======== Provided information

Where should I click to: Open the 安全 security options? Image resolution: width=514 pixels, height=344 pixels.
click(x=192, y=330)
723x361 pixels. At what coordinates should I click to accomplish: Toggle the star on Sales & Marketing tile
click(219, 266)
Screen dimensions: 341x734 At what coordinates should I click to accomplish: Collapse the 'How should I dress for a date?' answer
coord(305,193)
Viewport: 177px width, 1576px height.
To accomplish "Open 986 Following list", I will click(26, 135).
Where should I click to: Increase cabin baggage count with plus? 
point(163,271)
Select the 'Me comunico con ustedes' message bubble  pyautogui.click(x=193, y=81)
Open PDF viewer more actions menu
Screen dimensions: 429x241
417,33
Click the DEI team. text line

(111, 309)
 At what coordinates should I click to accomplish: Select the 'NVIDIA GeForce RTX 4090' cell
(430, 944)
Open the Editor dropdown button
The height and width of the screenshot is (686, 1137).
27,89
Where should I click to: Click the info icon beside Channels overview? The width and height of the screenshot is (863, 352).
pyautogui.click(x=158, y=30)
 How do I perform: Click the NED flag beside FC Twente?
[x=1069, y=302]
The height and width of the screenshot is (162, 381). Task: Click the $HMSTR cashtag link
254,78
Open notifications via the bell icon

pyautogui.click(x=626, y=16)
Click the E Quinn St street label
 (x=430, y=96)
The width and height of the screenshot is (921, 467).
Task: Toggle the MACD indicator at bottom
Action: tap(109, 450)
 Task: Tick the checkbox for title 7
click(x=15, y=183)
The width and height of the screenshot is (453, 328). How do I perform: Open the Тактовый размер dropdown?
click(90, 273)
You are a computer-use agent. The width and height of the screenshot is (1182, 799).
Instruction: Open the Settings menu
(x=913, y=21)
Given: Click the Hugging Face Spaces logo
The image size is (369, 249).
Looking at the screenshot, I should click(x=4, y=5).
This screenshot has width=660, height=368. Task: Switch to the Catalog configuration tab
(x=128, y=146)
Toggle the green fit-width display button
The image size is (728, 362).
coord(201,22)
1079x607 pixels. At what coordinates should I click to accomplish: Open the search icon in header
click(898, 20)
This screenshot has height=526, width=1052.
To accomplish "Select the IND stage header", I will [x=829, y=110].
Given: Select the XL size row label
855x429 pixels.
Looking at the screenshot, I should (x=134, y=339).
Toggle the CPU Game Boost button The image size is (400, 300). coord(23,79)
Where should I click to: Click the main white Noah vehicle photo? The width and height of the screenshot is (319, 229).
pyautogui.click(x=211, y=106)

================

Retype the data in full, precisely as given.

- The answer -
Where should I click to: Open the 安全 security options? Image resolution: width=514 pixels, height=344 pixels.
click(x=192, y=330)
723x361 pixels. At what coordinates should I click to accomplish: Toggle the star on Sales & Marketing tile
click(219, 266)
Screen dimensions: 341x734 At what coordinates should I click to accomplish: Collapse the 'How should I dress for a date?' answer
coord(305,193)
Viewport: 177px width, 1576px height.
To accomplish "Open 986 Following list", I will click(26, 135).
Where should I click to: Increase cabin baggage count with plus? 
point(163,271)
Select the 'Me comunico con ustedes' message bubble  pyautogui.click(x=193, y=81)
Open PDF viewer more actions menu
Screen dimensions: 429x241
417,33
Click the DEI team. text line

(111, 309)
 At what coordinates should I click to accomplish: Select the 'NVIDIA GeForce RTX 4090' cell
(430, 944)
Open the Editor dropdown button
The height and width of the screenshot is (686, 1137).
27,89
Where should I click to: Click the info icon beside Channels overview? The width and height of the screenshot is (863, 352).
pyautogui.click(x=158, y=30)
 How do I perform: Click the NED flag beside FC Twente?
[x=1069, y=302]
The height and width of the screenshot is (162, 381). Task: Click the $HMSTR cashtag link
254,78
Open notifications via the bell icon

pyautogui.click(x=626, y=16)
Click the E Quinn St street label
 (x=430, y=96)
The width and height of the screenshot is (921, 467).
Task: Toggle the MACD indicator at bottom
Action: tap(109, 450)
 Task: Tick the checkbox for title 7
click(x=15, y=183)
The width and height of the screenshot is (453, 328). How do I perform: Open the Тактовый размер dropdown?
click(90, 273)
You are a computer-use agent. The width and height of the screenshot is (1182, 799).
Instruction: Open the Settings menu
(x=913, y=21)
Given: Click the Hugging Face Spaces logo
The image size is (369, 249).
Looking at the screenshot, I should click(x=4, y=5).
This screenshot has width=660, height=368. Task: Switch to the Catalog configuration tab
(x=128, y=146)
Toggle the green fit-width display button
The image size is (728, 362).
coord(201,22)
1079x607 pixels. At what coordinates should I click to accomplish: Open the search icon in header
click(898, 20)
This screenshot has height=526, width=1052.
To accomplish "Select the IND stage header", I will [x=829, y=110].
Given: Select the XL size row label
855x429 pixels.
Looking at the screenshot, I should (x=134, y=339).
Toggle the CPU Game Boost button The image size is (400, 300). coord(23,79)
Where should I click to: Click the main white Noah vehicle photo? The width and height of the screenshot is (319, 229).
pyautogui.click(x=211, y=106)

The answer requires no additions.